#### [Task requirements]
Copy the listing exactly. Omit nothing.

#### [Supplied data]
* * * * * * * * *
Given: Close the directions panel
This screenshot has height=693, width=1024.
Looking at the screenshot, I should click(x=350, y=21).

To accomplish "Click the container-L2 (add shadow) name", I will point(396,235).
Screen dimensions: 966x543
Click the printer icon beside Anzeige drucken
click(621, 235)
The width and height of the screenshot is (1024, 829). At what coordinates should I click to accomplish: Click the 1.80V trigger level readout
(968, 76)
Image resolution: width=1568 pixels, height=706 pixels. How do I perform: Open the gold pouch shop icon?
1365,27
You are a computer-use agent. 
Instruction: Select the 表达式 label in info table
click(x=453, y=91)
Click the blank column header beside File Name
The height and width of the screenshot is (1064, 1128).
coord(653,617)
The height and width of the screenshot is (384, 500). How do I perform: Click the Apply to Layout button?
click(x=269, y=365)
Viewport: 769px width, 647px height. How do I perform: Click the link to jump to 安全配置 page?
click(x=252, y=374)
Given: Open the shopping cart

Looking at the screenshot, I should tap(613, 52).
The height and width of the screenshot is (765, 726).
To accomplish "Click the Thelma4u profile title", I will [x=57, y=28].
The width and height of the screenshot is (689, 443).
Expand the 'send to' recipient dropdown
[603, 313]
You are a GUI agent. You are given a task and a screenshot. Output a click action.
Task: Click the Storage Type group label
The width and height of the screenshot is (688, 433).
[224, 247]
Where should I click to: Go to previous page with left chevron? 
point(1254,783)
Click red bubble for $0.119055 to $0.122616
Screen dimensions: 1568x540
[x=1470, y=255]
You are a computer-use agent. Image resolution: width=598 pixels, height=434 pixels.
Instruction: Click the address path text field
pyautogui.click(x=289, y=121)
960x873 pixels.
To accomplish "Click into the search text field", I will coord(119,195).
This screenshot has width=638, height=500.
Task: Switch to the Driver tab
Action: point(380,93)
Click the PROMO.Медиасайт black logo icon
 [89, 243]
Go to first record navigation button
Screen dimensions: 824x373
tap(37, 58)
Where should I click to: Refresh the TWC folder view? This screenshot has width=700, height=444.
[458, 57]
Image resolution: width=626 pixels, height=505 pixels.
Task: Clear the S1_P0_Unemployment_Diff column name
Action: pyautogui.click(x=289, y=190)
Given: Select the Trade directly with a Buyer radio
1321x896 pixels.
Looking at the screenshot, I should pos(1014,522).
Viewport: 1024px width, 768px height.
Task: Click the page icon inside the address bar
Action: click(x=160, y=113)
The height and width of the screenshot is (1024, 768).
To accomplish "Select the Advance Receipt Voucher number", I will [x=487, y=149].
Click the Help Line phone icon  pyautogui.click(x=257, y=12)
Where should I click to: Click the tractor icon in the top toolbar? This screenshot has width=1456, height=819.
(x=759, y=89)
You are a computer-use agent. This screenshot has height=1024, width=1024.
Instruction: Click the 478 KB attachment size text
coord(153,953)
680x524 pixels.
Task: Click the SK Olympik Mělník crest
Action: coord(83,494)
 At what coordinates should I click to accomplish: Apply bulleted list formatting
* * * * * * * * *
#### [Result]
Given: Close the directions panel
This screenshot has height=693, width=1024.
Looking at the screenshot, I should click(x=350, y=21).

To accomplish "Click the container-L2 (add shadow) name", I will point(396,235).
Screen dimensions: 966x543
Click the printer icon beside Anzeige drucken
click(621, 235)
The width and height of the screenshot is (1024, 829). At what coordinates should I click to accomplish: Click the 1.80V trigger level readout
(968, 76)
Image resolution: width=1568 pixels, height=706 pixels. How do I perform: Open the gold pouch shop icon?
1365,27
You are a computer-use agent. 
Instruction: Select the 表达式 label in info table
click(x=453, y=91)
Click the blank column header beside File Name
The height and width of the screenshot is (1064, 1128).
coord(653,617)
The height and width of the screenshot is (384, 500). How do I perform: Click the Apply to Layout button?
click(x=269, y=365)
Viewport: 769px width, 647px height. How do I perform: Click the link to jump to 安全配置 page?
click(x=252, y=374)
Given: Open the shopping cart

Looking at the screenshot, I should tap(613, 52).
The height and width of the screenshot is (765, 726).
To accomplish "Click the Thelma4u profile title", I will [x=57, y=28].
The width and height of the screenshot is (689, 443).
Expand the 'send to' recipient dropdown
[603, 313]
You are a GUI agent. You are given a task and a screenshot. Output a click action.
Task: Click the Storage Type group label
The width and height of the screenshot is (688, 433).
[224, 247]
Where should I click to: Go to previous page with left chevron? 
point(1254,783)
Click red bubble for $0.119055 to $0.122616
Screen dimensions: 1568x540
[x=1470, y=255]
You are a computer-use agent. Image resolution: width=598 pixels, height=434 pixels.
Instruction: Click the address path text field
pyautogui.click(x=289, y=121)
960x873 pixels.
To accomplish "Click into the search text field", I will coord(119,195).
This screenshot has width=638, height=500.
Task: Switch to the Driver tab
Action: point(380,93)
Click the PROMO.Медиасайт black logo icon
 [89, 243]
Go to first record navigation button
Screen dimensions: 824x373
tap(37, 58)
Where should I click to: Refresh the TWC folder view? This screenshot has width=700, height=444.
[458, 57]
Image resolution: width=626 pixels, height=505 pixels.
Task: Clear the S1_P0_Unemployment_Diff column name
Action: pyautogui.click(x=289, y=190)
Given: Select the Trade directly with a Buyer radio
1321x896 pixels.
Looking at the screenshot, I should pos(1014,522).
Viewport: 1024px width, 768px height.
Task: Click the page icon inside the address bar
Action: click(x=160, y=113)
The height and width of the screenshot is (1024, 768).
To accomplish "Select the Advance Receipt Voucher number", I will [x=487, y=149].
Click the Help Line phone icon  pyautogui.click(x=257, y=12)
Where should I click to: Click the tractor icon in the top toolbar? This screenshot has width=1456, height=819.
(x=759, y=89)
You are a computer-use agent. This screenshot has height=1024, width=1024.
Instruction: Click the 478 KB attachment size text
coord(153,953)
680x524 pixels.
Task: Click the SK Olympik Mělník crest
Action: coord(83,494)
 At what coordinates should I click to accomplish: Apply bulleted list formatting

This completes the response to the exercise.